Problem description
Here is a listing; restate all of it exactly.

Information
▬▬▬▬▬▬

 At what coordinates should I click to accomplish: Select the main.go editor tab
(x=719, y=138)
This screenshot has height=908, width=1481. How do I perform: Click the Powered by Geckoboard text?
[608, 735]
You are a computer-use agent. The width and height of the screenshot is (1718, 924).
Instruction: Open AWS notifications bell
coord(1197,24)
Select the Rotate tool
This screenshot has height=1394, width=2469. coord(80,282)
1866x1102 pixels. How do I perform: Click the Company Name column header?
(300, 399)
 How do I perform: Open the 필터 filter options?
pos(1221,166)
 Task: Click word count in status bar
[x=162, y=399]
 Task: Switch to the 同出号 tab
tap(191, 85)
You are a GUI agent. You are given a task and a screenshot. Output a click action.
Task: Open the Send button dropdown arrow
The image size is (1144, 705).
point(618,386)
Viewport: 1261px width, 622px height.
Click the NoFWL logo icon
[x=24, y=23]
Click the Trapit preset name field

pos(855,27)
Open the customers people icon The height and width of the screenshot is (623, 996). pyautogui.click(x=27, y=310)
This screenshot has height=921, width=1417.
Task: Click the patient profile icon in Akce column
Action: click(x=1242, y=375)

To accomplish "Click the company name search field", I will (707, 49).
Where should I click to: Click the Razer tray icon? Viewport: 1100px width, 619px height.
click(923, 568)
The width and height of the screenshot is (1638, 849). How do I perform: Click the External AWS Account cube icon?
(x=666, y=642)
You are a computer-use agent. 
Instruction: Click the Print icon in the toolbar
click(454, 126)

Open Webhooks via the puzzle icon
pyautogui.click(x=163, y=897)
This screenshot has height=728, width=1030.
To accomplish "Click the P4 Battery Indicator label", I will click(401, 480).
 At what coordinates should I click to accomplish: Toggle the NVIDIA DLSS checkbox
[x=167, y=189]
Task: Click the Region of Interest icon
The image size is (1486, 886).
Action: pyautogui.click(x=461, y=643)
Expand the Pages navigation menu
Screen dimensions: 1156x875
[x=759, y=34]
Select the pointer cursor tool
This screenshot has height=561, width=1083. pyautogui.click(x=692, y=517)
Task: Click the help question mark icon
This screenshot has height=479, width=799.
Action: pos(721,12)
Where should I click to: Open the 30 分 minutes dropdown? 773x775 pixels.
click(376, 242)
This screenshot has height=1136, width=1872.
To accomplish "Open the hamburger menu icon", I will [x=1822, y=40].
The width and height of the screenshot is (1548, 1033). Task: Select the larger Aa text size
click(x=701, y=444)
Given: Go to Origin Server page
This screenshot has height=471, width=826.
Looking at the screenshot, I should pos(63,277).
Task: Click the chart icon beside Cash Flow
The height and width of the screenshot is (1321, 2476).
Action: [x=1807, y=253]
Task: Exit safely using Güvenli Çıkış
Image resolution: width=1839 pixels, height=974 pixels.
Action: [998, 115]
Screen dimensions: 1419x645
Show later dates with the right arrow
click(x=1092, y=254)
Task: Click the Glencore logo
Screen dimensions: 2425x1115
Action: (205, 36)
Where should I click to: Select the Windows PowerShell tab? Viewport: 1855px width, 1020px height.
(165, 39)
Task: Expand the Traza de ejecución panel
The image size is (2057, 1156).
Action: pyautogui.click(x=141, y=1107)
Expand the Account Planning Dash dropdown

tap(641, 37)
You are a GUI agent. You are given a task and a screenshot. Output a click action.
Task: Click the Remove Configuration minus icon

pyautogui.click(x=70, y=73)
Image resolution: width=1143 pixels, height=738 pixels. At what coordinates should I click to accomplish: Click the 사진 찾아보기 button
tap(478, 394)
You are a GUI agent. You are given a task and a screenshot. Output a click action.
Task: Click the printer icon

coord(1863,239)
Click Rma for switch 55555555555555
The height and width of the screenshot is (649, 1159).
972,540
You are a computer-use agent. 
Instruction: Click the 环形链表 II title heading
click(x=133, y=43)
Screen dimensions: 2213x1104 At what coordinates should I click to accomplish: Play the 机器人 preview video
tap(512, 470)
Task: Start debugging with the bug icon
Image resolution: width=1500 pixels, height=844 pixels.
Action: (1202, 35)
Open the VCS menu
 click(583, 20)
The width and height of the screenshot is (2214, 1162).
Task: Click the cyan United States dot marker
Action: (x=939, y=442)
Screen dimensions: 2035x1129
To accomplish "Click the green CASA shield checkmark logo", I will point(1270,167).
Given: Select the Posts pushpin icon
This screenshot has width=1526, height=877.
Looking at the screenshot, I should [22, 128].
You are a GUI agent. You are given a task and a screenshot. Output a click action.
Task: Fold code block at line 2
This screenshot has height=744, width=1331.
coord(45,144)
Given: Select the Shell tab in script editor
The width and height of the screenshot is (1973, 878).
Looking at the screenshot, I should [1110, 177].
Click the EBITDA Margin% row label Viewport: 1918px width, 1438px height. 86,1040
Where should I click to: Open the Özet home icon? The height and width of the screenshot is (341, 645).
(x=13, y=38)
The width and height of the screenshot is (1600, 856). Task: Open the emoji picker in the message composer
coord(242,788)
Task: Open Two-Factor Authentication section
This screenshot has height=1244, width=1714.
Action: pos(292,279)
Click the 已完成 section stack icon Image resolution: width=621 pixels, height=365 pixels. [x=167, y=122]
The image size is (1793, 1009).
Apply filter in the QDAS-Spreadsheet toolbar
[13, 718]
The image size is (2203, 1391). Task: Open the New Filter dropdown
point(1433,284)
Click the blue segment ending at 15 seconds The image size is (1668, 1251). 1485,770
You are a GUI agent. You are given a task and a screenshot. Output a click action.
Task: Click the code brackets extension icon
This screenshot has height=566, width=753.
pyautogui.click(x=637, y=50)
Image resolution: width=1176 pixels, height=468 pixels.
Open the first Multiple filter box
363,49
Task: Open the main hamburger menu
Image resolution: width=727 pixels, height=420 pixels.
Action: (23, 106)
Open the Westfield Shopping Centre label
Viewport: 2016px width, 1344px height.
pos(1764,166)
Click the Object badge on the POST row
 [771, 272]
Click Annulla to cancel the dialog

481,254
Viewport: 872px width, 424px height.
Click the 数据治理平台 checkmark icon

▬▬▬▬▬▬

Solution for this exercise
 At what coordinates should I click to accomplish: Select the main.go editor tab
(x=719, y=138)
This screenshot has height=908, width=1481. How do I perform: Click the Powered by Geckoboard text?
[608, 735]
You are a computer-use agent. The width and height of the screenshot is (1718, 924).
Instruction: Open AWS notifications bell
coord(1197,24)
Select the Rotate tool
This screenshot has height=1394, width=2469. coord(80,282)
1866x1102 pixels. How do I perform: Click the Company Name column header?
(300, 399)
 How do I perform: Open the 필터 filter options?
pos(1221,166)
 Task: Click word count in status bar
[x=162, y=399]
 Task: Switch to the 同出号 tab
tap(191, 85)
You are a GUI agent. You are given a task and a screenshot. Output a click action.
Task: Open the Send button dropdown arrow
The image size is (1144, 705).
point(618,386)
Viewport: 1261px width, 622px height.
Click the NoFWL logo icon
[x=24, y=23]
Click the Trapit preset name field

pos(855,27)
Open the customers people icon The height and width of the screenshot is (623, 996). pyautogui.click(x=27, y=310)
This screenshot has height=921, width=1417.
Task: Click the patient profile icon in Akce column
Action: click(x=1242, y=375)

To accomplish "Click the company name search field", I will (707, 49).
Where should I click to: Click the Razer tray icon? Viewport: 1100px width, 619px height.
click(923, 568)
The width and height of the screenshot is (1638, 849). How do I perform: Click the External AWS Account cube icon?
(x=666, y=642)
You are a computer-use agent. 
Instruction: Click the Print icon in the toolbar
click(454, 126)

Open Webhooks via the puzzle icon
pyautogui.click(x=163, y=897)
This screenshot has height=728, width=1030.
To accomplish "Click the P4 Battery Indicator label", I will click(401, 480).
 At what coordinates should I click to accomplish: Toggle the NVIDIA DLSS checkbox
[x=167, y=189]
Task: Click the Region of Interest icon
The image size is (1486, 886).
Action: pyautogui.click(x=461, y=643)
Expand the Pages navigation menu
Screen dimensions: 1156x875
[x=759, y=34]
Select the pointer cursor tool
This screenshot has height=561, width=1083. pyautogui.click(x=692, y=517)
Task: Click the help question mark icon
This screenshot has height=479, width=799.
Action: pos(721,12)
Where should I click to: Open the 30 分 minutes dropdown? 773x775 pixels.
click(376, 242)
This screenshot has height=1136, width=1872.
To accomplish "Open the hamburger menu icon", I will [x=1822, y=40].
The width and height of the screenshot is (1548, 1033). Task: Select the larger Aa text size
click(x=701, y=444)
Given: Go to Origin Server page
This screenshot has height=471, width=826.
Looking at the screenshot, I should pos(63,277).
Task: Click the chart icon beside Cash Flow
The height and width of the screenshot is (1321, 2476).
Action: [x=1807, y=253]
Task: Exit safely using Güvenli Çıkış
Image resolution: width=1839 pixels, height=974 pixels.
Action: [998, 115]
Screen dimensions: 1419x645
Show later dates with the right arrow
click(x=1092, y=254)
Task: Click the Glencore logo
Screen dimensions: 2425x1115
Action: (205, 36)
Where should I click to: Select the Windows PowerShell tab? Viewport: 1855px width, 1020px height.
(165, 39)
Task: Expand the Traza de ejecución panel
The image size is (2057, 1156).
Action: pyautogui.click(x=141, y=1107)
Expand the Account Planning Dash dropdown

tap(641, 37)
You are a GUI agent. You are given a task and a screenshot. Output a click action.
Task: Click the Remove Configuration minus icon

pyautogui.click(x=70, y=73)
Image resolution: width=1143 pixels, height=738 pixels. At what coordinates should I click to accomplish: Click the 사진 찾아보기 button
tap(478, 394)
You are a GUI agent. You are given a task and a screenshot. Output a click action.
Task: Click the printer icon

coord(1863,239)
Click Rma for switch 55555555555555
The height and width of the screenshot is (649, 1159).
972,540
You are a computer-use agent. 
Instruction: Click the 环形链表 II title heading
click(x=133, y=43)
Screen dimensions: 2213x1104 At what coordinates should I click to accomplish: Play the 机器人 preview video
tap(512, 470)
Task: Start debugging with the bug icon
Image resolution: width=1500 pixels, height=844 pixels.
Action: (1202, 35)
Open the VCS menu
 click(583, 20)
The width and height of the screenshot is (2214, 1162).
Task: Click the cyan United States dot marker
Action: (x=939, y=442)
Screen dimensions: 2035x1129
To accomplish "Click the green CASA shield checkmark logo", I will point(1270,167).
Given: Select the Posts pushpin icon
This screenshot has width=1526, height=877.
Looking at the screenshot, I should [22, 128].
You are a GUI agent. You are given a task and a screenshot. Output a click action.
Task: Fold code block at line 2
This screenshot has height=744, width=1331.
coord(45,144)
Given: Select the Shell tab in script editor
The width and height of the screenshot is (1973, 878).
Looking at the screenshot, I should [1110, 177].
Click the EBITDA Margin% row label Viewport: 1918px width, 1438px height. 86,1040
Where should I click to: Open the Özet home icon? The height and width of the screenshot is (341, 645).
(x=13, y=38)
The width and height of the screenshot is (1600, 856). Task: Open the emoji picker in the message composer
coord(242,788)
Task: Open Two-Factor Authentication section
This screenshot has height=1244, width=1714.
Action: pos(292,279)
Click the 已完成 section stack icon Image resolution: width=621 pixels, height=365 pixels. [x=167, y=122]
The image size is (1793, 1009).
Apply filter in the QDAS-Spreadsheet toolbar
[13, 718]
The image size is (2203, 1391). Task: Open the New Filter dropdown
point(1433,284)
Click the blue segment ending at 15 seconds The image size is (1668, 1251). 1485,770
You are a GUI agent. You are given a task and a screenshot. Output a click action.
Task: Click the code brackets extension icon
This screenshot has height=566, width=753.
pyautogui.click(x=637, y=50)
Image resolution: width=1176 pixels, height=468 pixels.
Open the first Multiple filter box
363,49
Task: Open the main hamburger menu
Image resolution: width=727 pixels, height=420 pixels.
Action: (23, 106)
Open the Westfield Shopping Centre label
Viewport: 2016px width, 1344px height.
pos(1764,166)
Click the Object badge on the POST row
 [771, 272]
Click Annulla to cancel the dialog

481,254
Viewport: 872px width, 424px height.
Click the 数据治理平台 checkmark icon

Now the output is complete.